一同の視線が集中する中、ふいにあきらは立ち止まり、周囲に視線を巡らせる。そしてその視線は、つくしを捉えて止まった。
あきらの口が小さく「まきの」と動いたように見えたのは、おそらく気のせいではない。
再び、あきらの口が小さく動いて何かを告げようとした時、今度はつくしが視線を外し、俯いた。
どうしても耐えられなかった。あきらの向こうに、彼を見上げる美しい女性の笑顔を捉えてしまったから。甘えたような視線を彼に向ける彼女を見ることは、たまらなくキツかった。
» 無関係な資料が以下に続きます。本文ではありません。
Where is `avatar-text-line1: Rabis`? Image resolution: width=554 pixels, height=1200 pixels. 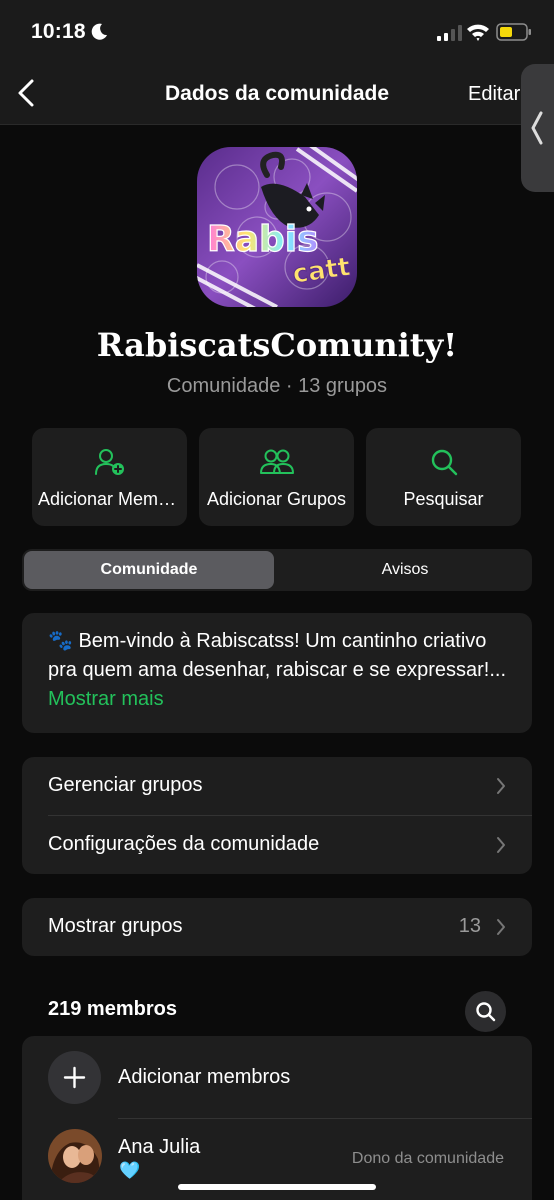
avatar-text-line1: Rabis is located at coordinates (263, 240).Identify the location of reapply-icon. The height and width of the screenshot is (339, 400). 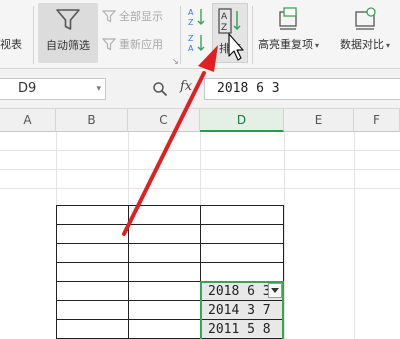
(109, 44).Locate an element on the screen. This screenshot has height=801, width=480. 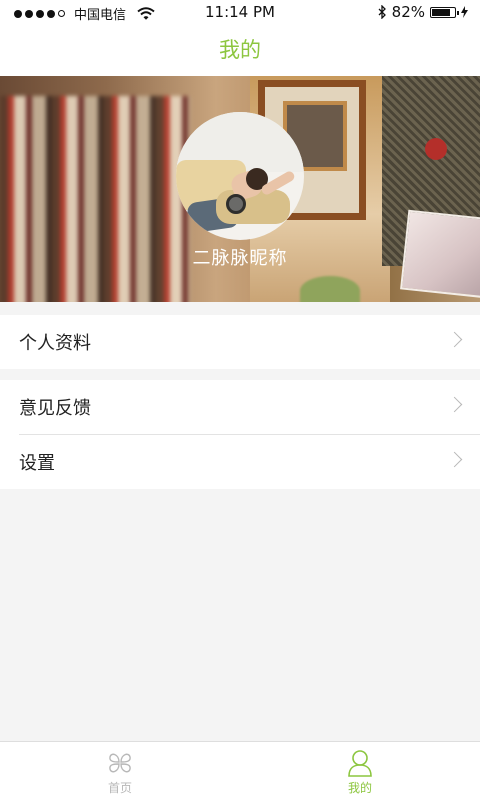
tab-label: 首页 is located at coordinates (120, 788).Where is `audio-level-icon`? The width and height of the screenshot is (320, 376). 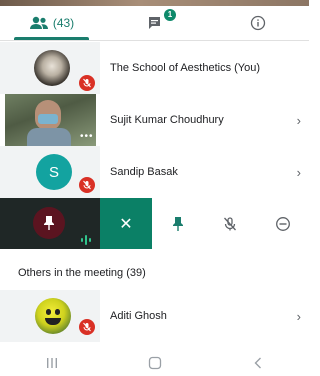
audio-level-icon is located at coordinates (86, 241). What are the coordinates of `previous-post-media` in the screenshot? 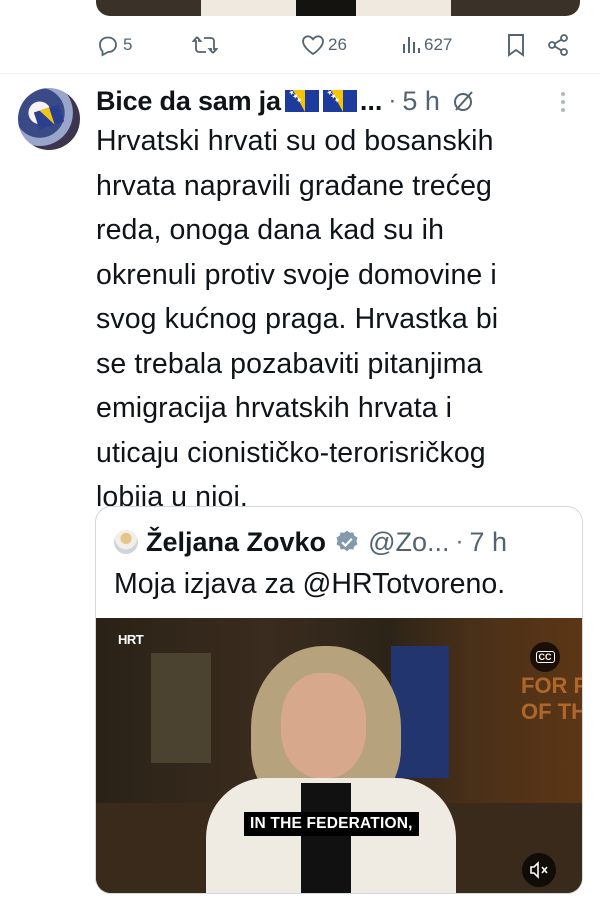 It's located at (338, 8).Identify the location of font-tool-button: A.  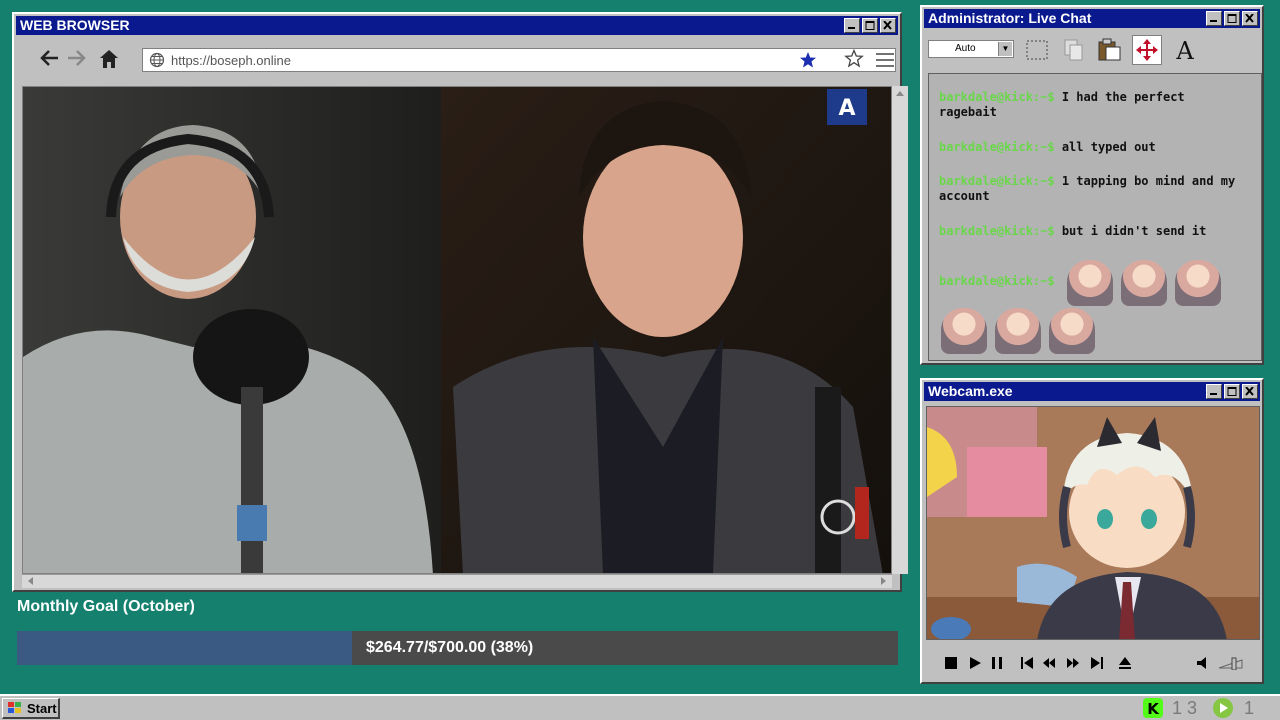
(1185, 50).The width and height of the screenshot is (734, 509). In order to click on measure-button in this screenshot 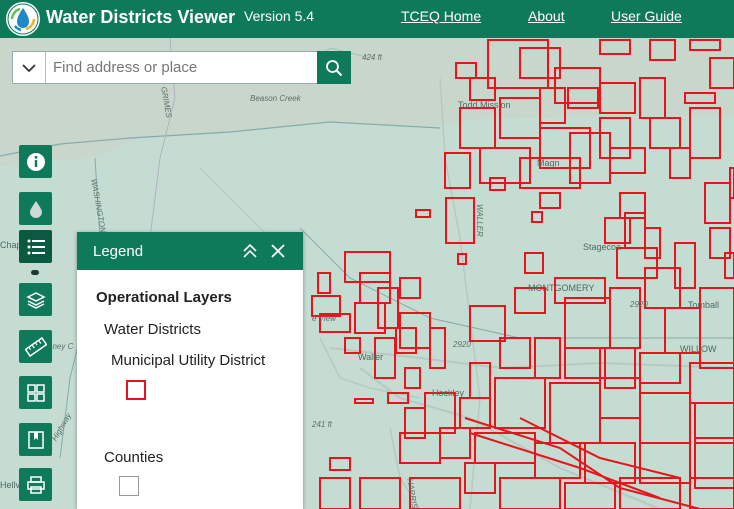, I will do `click(36, 346)`.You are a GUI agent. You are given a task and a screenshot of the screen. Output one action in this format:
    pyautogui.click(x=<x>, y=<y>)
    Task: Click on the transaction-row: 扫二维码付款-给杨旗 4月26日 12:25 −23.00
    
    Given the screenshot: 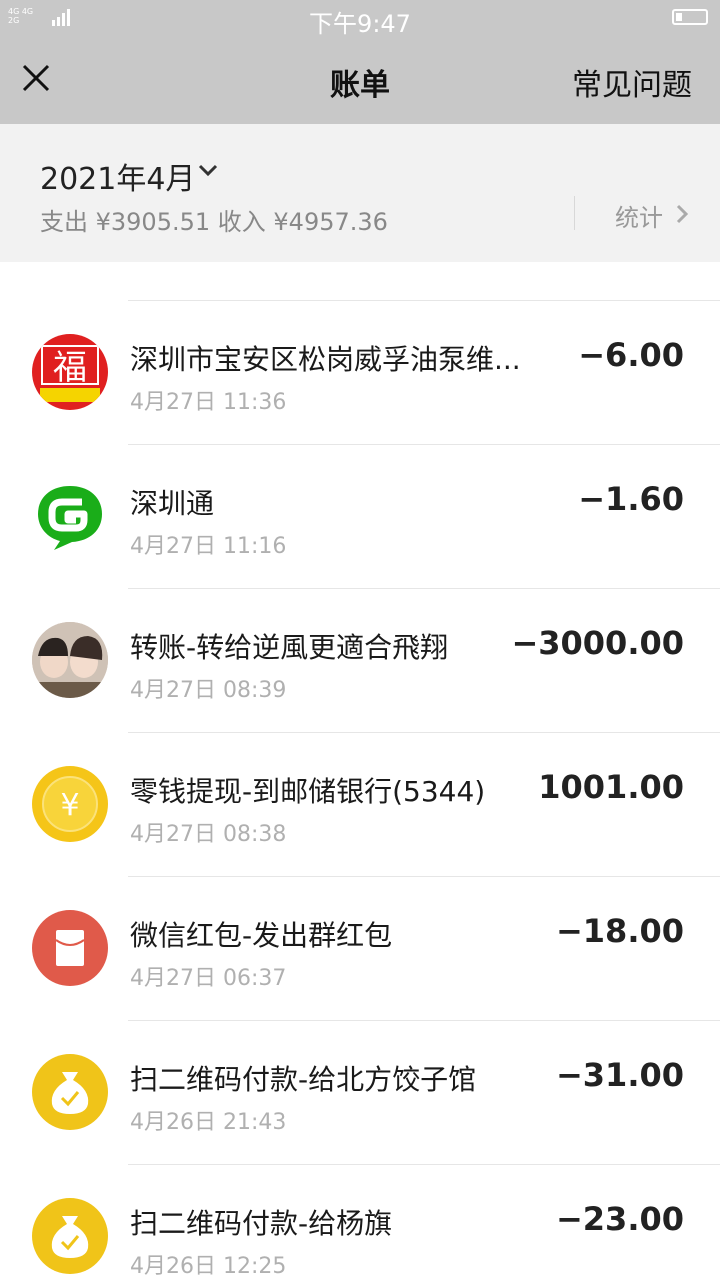 What is the action you would take?
    pyautogui.click(x=360, y=1222)
    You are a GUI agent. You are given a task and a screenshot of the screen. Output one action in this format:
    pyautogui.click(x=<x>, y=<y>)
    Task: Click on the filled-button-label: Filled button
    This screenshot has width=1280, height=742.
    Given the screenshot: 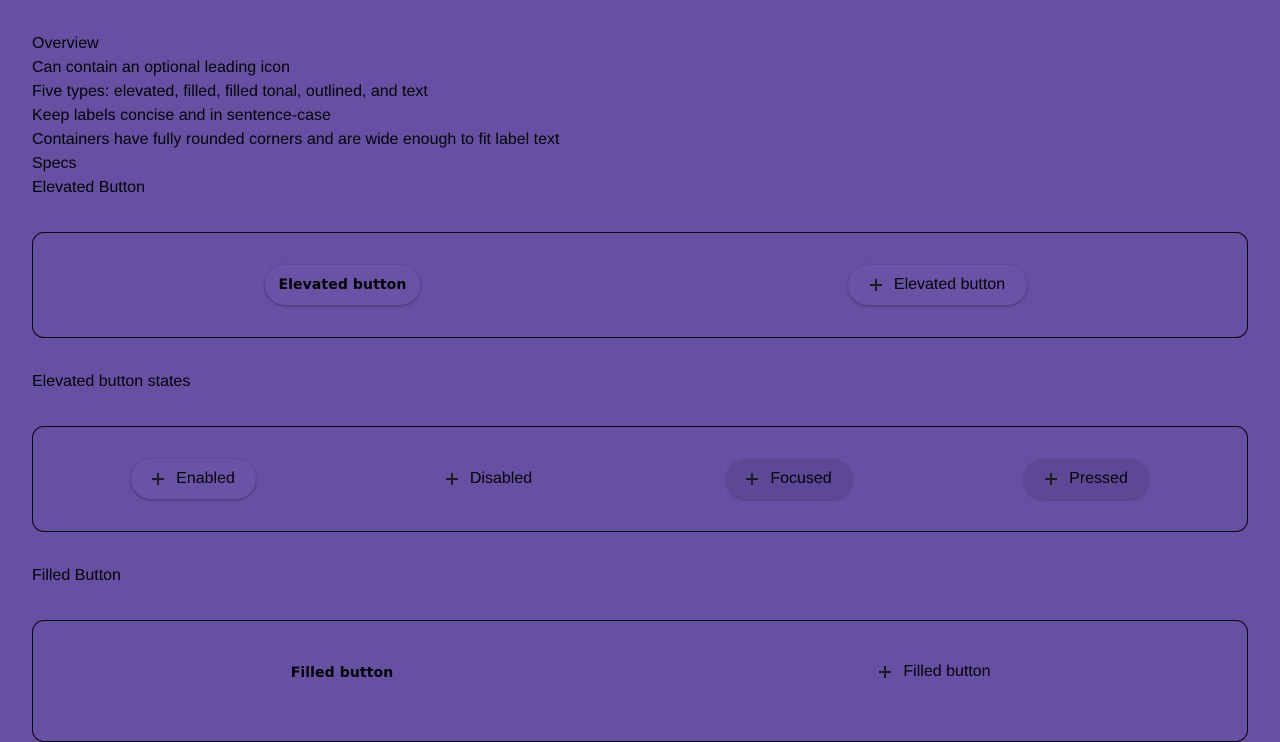 What is the action you would take?
    pyautogui.click(x=342, y=673)
    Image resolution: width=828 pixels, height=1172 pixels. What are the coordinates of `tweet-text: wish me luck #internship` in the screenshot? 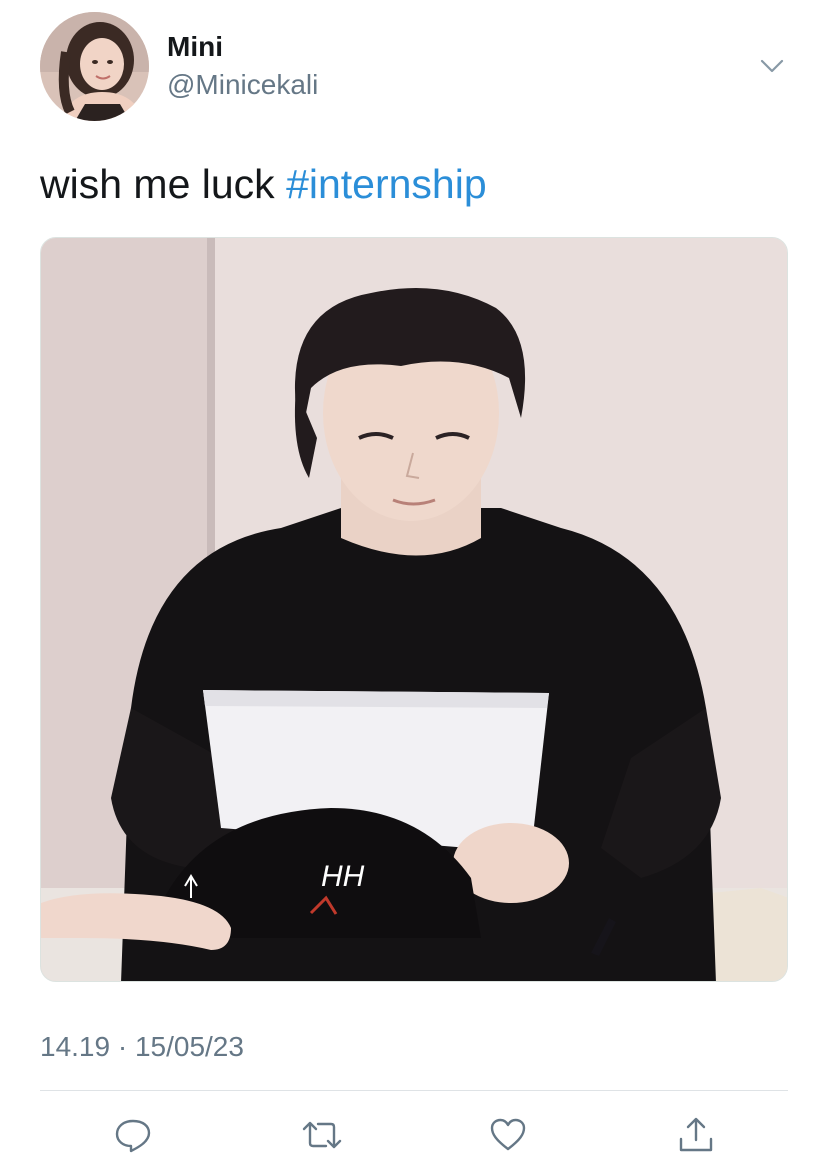 It's located at (264, 184).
「美穂、そろそろ戻ろう。美作社長の挨拶があるかもしれない」
「うん、そうだね」
歩き出したつくしに、美穂は黙ってついて行く。
明らかにおかしいつくしの様子を、美穂がどう思ったかはわからない。つくしには、そこまで考える余裕がなかった。
会場内では、今まさに、社長の挨拶が始まろうとしていた。
つくしは知らない。
その後ろ姿をあきらがじっと見つめていたことを。
瞳に悲しみの色を湛え、その姿が見えなくなるまでじっとじっと見つめていたことを。